• _About this task_
For each line of the data below that contains "Texas", return that line.

····················

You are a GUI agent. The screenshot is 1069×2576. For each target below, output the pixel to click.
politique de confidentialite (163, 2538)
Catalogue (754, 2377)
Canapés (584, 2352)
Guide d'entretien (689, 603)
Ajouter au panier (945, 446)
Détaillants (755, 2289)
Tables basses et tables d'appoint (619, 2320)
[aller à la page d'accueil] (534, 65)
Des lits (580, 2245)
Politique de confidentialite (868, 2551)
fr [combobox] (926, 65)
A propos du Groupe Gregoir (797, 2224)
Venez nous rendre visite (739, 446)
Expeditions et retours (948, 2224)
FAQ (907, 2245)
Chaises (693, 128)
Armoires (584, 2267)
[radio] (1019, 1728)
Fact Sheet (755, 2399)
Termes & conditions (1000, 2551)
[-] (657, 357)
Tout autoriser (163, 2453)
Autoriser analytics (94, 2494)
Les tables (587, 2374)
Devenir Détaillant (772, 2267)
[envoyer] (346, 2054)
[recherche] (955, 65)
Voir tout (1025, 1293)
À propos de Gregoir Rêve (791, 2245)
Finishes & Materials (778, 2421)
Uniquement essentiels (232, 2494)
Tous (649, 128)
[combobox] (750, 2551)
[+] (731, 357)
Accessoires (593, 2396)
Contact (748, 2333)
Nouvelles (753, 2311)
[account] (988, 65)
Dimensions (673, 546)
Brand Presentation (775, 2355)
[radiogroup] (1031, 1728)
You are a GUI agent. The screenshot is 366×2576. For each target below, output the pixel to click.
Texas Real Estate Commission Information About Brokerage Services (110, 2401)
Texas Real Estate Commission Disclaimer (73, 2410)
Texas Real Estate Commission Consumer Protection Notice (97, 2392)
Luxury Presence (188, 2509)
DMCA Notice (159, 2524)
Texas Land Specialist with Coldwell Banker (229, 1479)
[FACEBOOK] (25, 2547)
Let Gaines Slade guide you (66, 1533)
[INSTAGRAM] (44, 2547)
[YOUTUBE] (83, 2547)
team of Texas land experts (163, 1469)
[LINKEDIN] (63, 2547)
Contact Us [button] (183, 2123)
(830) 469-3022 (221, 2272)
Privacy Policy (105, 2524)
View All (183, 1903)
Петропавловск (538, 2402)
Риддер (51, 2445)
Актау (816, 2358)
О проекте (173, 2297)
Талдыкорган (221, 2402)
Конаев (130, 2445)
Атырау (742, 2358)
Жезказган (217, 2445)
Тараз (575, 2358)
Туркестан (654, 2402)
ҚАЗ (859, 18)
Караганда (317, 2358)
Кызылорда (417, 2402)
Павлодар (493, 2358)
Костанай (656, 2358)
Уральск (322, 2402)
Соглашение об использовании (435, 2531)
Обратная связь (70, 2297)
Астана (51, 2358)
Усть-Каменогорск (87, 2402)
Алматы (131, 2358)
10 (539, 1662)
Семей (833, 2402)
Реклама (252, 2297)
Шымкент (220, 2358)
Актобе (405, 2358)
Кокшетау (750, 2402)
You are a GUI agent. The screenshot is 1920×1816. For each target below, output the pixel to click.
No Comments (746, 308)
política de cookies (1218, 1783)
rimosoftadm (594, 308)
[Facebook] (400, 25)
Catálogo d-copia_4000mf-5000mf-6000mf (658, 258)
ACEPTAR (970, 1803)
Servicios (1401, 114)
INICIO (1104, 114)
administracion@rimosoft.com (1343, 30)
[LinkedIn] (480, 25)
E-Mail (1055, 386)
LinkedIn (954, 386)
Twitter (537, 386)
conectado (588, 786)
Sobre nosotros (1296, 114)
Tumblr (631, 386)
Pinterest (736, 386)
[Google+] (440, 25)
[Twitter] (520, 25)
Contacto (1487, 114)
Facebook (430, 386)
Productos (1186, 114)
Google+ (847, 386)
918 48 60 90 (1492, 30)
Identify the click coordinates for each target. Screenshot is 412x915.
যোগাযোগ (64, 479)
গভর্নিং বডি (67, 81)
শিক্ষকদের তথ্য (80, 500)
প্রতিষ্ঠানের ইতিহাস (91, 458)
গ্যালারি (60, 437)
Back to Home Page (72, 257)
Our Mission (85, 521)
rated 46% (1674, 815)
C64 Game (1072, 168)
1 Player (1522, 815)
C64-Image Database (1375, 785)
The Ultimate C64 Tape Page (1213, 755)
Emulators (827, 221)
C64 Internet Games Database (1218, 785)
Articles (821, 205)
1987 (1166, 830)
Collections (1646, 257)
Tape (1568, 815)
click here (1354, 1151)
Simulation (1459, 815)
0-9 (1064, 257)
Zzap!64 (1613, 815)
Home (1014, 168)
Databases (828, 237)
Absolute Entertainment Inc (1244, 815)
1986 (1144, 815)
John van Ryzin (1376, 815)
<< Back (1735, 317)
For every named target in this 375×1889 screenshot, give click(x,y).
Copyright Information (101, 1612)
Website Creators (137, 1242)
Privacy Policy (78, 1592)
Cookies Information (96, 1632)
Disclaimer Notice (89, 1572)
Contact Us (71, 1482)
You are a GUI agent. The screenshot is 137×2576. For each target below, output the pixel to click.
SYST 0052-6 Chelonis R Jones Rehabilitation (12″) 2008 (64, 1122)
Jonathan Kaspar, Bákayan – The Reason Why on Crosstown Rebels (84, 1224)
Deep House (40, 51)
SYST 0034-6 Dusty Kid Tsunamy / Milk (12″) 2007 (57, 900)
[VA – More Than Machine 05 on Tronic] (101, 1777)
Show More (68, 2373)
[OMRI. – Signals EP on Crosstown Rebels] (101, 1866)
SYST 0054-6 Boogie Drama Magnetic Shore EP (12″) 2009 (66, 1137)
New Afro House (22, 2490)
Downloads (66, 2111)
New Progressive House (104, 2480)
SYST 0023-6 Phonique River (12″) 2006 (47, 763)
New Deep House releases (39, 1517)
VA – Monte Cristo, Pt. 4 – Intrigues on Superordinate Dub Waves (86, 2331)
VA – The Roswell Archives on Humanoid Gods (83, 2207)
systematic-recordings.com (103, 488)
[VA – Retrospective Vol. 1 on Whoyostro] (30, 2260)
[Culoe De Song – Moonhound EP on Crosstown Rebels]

····················

• _Answer to the exercise_
Texas Real Estate Commission Information About Brokerage Services (110, 2401)
Texas Real Estate Commission Disclaimer (73, 2410)
Texas Real Estate Commission Consumer Protection Notice (97, 2392)
Texas Land Specialist with Coldwell Banker (229, 1479)
team of Texas land experts (163, 1469)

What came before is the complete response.